If you’re suffering from Higgs-Boson overload these days, don’t worry – I’ll only mention it once – I promise. The Large Hadron Collider that supported the search for the Higgs-Boson is an excellent example of Big Science, an approach that brings together a huge amount of resources and people to tackle key questions in science that could never be done by a single scientist in his/her small university lab (which is termed, quite originally, ‘Small Science’). Other examples of Big Science include the Manhattan Project of the 1940s, and the Canadian Light Source synchotron currently operating in Saskatoon.
While Big Science is a well-known term, I was browsing the NEON website recently and came across the term ‘Big Data’. The concept made intuititive sense, but I hadn’t heard it used in science circles. Shows just how far out of those circles I am. 🙂 The website mentioned they’d be soliciting guest blog posts on the implications of Big Data for various environment-related fields, which got me thinking about how this term might be relevant in hydrology.
I spent part of my sabbatical this spring at Oregon State University, doing some work on snow and stream temperature at the HJ Andrews Experimental Forest. To me this site – as well as other LTER sites around the US and non-LTER watershed studies – constitutes a big data project. HJ Andrews was established in 1948, and has many long term, spatially distributed datasets covering a range of physical and biological processes. This includes everything from LiDar surfaces of the study area to datasets noting the phenological response of various vegetation species within the study area. One of the neatest talks I saw while at OSU was by PhD student Tuan Pham. He’s developing a data storage and retrieval system that would allow researchers easy access to ecological data, while also highlighting new relationships between datasets that might otherwise be overlooked.
Another project I’ve been involved with is the Southern Rockies Watershed Project (website somewhat out of date unfortunately). This is a multi-catchment watershed study in the Crowsnest Pass region of southwestern Alberta that aims to quantify hydrologic response to wildfire. Just like HJ Andrews, SRWP has generated reams of physical and biological data – but only (‘only’, haha!) for the past 8 years.

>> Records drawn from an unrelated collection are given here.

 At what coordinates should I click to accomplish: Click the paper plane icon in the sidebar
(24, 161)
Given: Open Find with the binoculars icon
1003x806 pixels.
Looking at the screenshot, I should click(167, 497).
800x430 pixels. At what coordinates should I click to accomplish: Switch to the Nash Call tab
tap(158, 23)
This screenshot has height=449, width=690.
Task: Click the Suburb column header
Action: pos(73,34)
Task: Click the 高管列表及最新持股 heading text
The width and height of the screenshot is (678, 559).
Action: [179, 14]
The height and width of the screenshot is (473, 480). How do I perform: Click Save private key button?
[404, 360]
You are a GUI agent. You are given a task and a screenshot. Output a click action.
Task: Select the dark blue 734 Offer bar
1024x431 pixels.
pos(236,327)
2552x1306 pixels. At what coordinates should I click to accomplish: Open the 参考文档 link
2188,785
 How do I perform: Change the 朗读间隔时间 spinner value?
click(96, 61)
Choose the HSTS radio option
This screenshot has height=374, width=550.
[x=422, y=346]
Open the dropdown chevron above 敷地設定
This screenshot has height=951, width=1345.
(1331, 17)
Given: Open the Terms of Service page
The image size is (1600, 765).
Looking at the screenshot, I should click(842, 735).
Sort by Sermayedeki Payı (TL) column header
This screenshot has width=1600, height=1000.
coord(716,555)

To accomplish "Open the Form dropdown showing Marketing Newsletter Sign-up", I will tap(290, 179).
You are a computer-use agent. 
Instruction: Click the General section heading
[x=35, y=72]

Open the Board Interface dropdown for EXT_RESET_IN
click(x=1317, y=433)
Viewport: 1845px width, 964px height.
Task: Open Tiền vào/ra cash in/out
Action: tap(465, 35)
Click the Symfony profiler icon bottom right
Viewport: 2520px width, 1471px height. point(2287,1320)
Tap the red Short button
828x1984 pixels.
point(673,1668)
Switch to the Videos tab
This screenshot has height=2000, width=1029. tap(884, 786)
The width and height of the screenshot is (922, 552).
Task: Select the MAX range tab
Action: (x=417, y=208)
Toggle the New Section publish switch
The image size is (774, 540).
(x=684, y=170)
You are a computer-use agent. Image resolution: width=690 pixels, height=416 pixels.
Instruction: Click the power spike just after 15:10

Keeping track of those datasets – include quality assurance/quality control and data access to researchers affiliated with the project – has been a herculean task. And one that hasn’t even begun to tap into the potential for discovering unexplored connections between historically unrelated datasets.
As a final example, I’ve also been (peripherally) involved in the Water and Environmental Hub. This initiative is focused on linking water- and environment-related datasets via one web-based portal, to make it easy to find and link datasets both for existing studies and to develop new ones. It currently boasts of hosting “1,811 observation datasets and over 146 base feature datasets” – certainly an impressive data collection.
But the key to successful development of a big data strategy lies not just in collecting data itself. It hinges on knowing how to set up the data stream to ‘mine’ it for new insights and ideas that would not be possible without such massive data volumes. In hydrology, this could mean defining linkages between water availability (as a function of spatial snowmelt patterns, soil moisture, canopy interception, etc.) and vegetation distribution, or between vegetation growth and development and topographic attributes such as slope curvature and aspect. Even these ideas seem relatively pedestrian – there’s no telling what new connections could be derived from combining individual datasets into one massive one.
This is where data visualization and data mining techniques become critical, requiring a new breed of scientist versed in a combination of environmental science processes, computer science techniques, and visual design. We need to employ techniques espoused by Yale’s Edward Tufte – particularly in his book Envisioning Information – which is meant to develop ‘visual literacy’ in not just scientists, but in business people, artists, etc. His key principles are to “Tell the truth. Show the data in its full complexity. Reveal what is hidden.” Sounds like a relevant prescription for Big Data projects.
Big Data is further complicated by the advent of wireless sensor networks, which allow researchers to generate high spatial and temporal resolution datasets at a lower cost than was previously possible. For example, Roger Bales’ group at the University of California Merced has set up a sensor network in the Sierra Nevada to monitor everything from snow volumes to water availability across a large geographic region. This approach used to be considered the future of hydrologic sciences, but is rapidly becoming commonplace. Not only does it generate huge amounts of data that require processing and analysis, but – as with all projects – it requires some finesse in network design to determine what needs to be measured, where, and at what timestep, in order to develop a coherent picture of what’s happening within a research basin.
The requirement that we analyze and interpret Big Data in new ways in order to fully exploit their potential reminds me of our transition from home computers to smartphones, from point and click mice to touch screens and sliding menus. We have to rearrange our thinking and reconfigure our mental maps, to look for surprises and oddities rather than the patterns we’ve become used to. Coleridge talked about the ‘suspension of disbelief’ in relation to our ability to believe the reality of events occurring in a novel – in this case we have to suspend our preconceptions and be open to making new findings that may not match our hypotheses.
Big Data is potentially a huge step forward for hydrology – a way to integrate satellite and field data from a range of water-related disciplines. But can we harness it to our advantage?